> _Written exercise 1_:
Answer these questions about the thread on the self-driving car project:
(a) What was used to avoid overfitting?
(b) Which kind of algorithm does one commenter say lets an agent learn to outperform humans?
(c) What kind of frames are named alongside charging circuitry?

> _Selected excerpt_:

· · ·

Regardless, a very cool project.

The method to avoid overfitting was to use the model with the lowest validation loss, not training loss. I was able to change the track around my house with reasonable success. I think would need many more example turns in the training data to become robust.

Great summary, I always think it's best when machine learning projects have visuals and videos to showcase what is actually being learned.

This simple project is a good example of supervised learning from what I can tell - the network will learn to steer "as good as" the human that provides the training data. For a different (and more complex) flavor of algorithm, check out reinforcement learning, where the "agent" (computer system) can actually learn to outperform humans. Stanford's autonomous helicopters always come to mind - http://heli.stanford.edu/

Consider the fairly massive changes to the competitive landscape ushered in by the combined factors of self-driving and electric vehicles:

- For liability reasons, most of the algorithmic IP will likely be open sourced. Either because it's required by regulators or because it's the most efficient way for car makers to socialize risk of an algorithmic failure.

- Electric vehicles have many fewer moving parts, which means that the remaining parts are likely to be converged upon by the industry and used widely. This breaks a lot of platform-dependency issues and allows for the commoditization of parts like motors. As these become standardized and commoditized, and easily comparable on the basis of size, torque, and efficiency, there will be virtually no benefit to carmakers to manufacture their own. The same applies to aluminum monocoque frames, charging circuitry, etc.

· · ·

> _Entries on target coordinates_:

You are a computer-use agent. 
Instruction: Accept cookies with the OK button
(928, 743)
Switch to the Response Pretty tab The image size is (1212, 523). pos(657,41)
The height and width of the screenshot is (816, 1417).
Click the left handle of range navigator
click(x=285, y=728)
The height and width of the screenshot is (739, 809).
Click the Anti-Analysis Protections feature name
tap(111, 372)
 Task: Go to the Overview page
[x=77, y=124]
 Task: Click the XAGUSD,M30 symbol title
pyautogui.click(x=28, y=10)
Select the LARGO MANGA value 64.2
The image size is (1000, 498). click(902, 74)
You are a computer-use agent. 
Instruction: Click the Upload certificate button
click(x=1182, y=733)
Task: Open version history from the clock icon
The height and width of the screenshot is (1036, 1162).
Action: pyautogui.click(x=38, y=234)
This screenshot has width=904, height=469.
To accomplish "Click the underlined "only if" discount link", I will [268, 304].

· · ·

> _Written exercise 2_:
Which lines of the listing contain the string "screenshot"? Copy each of them.

> _Task output 1_:
(a) The model with the lowest validation loss, not training loss.
(b) Reinforcement learning.
(c) Aluminum monocoque frames.

> _Task output 2_:
The height and width of the screenshot is (816, 1417).
The height and width of the screenshot is (739, 809).
The height and width of the screenshot is (1036, 1162).
This screenshot has width=904, height=469.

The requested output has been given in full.